Extracted information below:

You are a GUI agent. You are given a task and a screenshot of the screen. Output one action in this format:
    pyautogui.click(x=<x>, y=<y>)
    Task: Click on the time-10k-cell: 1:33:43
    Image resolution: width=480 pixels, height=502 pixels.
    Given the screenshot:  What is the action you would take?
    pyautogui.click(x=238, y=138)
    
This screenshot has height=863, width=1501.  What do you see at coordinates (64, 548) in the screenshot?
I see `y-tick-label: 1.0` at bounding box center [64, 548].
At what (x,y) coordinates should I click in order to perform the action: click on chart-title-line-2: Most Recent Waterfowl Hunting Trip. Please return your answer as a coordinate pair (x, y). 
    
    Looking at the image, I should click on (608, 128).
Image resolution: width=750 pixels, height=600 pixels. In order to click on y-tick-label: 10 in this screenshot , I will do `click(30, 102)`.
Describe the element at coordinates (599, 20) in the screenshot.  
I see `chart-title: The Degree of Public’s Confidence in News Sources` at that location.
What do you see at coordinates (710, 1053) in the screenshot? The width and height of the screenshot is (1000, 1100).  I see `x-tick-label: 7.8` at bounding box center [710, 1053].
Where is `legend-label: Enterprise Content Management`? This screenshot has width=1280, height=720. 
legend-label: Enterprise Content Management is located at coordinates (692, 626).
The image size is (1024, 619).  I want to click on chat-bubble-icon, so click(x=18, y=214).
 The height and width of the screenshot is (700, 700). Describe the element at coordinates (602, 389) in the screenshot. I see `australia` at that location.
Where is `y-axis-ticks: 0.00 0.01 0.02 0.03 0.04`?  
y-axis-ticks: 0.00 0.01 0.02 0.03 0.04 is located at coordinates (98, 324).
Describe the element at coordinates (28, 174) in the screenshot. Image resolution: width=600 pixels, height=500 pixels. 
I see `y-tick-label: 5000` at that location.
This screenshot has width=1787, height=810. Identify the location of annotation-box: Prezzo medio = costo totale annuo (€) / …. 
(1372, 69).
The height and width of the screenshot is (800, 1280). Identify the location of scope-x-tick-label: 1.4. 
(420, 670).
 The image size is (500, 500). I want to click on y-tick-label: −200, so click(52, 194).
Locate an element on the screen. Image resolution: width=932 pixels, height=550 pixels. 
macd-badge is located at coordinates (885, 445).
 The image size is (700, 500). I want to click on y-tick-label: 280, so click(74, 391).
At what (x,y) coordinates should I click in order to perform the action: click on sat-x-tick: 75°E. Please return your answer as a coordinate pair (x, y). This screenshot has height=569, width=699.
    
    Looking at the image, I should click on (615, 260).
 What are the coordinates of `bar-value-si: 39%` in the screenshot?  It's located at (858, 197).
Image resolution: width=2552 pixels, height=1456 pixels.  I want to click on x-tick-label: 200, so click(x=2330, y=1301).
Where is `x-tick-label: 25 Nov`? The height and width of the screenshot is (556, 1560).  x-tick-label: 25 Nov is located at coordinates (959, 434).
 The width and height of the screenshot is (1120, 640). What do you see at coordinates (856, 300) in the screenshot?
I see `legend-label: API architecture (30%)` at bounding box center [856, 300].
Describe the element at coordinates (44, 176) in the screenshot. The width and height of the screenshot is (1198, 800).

End of Extracted information.

### Exercise brief
Copy out the items word for word, starting at the line that contains "The image size is (1024, 619)." and ending at the line that contains "The image size is (700, 500).".

### Result
The image size is (1024, 619).  I want to click on chat-bubble-icon, so click(x=18, y=214).
 The height and width of the screenshot is (700, 700). Describe the element at coordinates (602, 389) in the screenshot. I see `australia` at that location.
Where is `y-axis-ticks: 0.00 0.01 0.02 0.03 0.04`?  
y-axis-ticks: 0.00 0.01 0.02 0.03 0.04 is located at coordinates (98, 324).
Describe the element at coordinates (28, 174) in the screenshot. Image resolution: width=600 pixels, height=500 pixels. 
I see `y-tick-label: 5000` at that location.
This screenshot has width=1787, height=810. Identify the location of annotation-box: Prezzo medio = costo totale annuo (€) / …. 
(1372, 69).
The height and width of the screenshot is (800, 1280). Identify the location of scope-x-tick-label: 1.4. 
(420, 670).
 The image size is (500, 500). I want to click on y-tick-label: −200, so click(52, 194).
Locate an element on the screen. Image resolution: width=932 pixels, height=550 pixels. 
macd-badge is located at coordinates (885, 445).
 The image size is (700, 500). I want to click on y-tick-label: 280, so click(74, 391).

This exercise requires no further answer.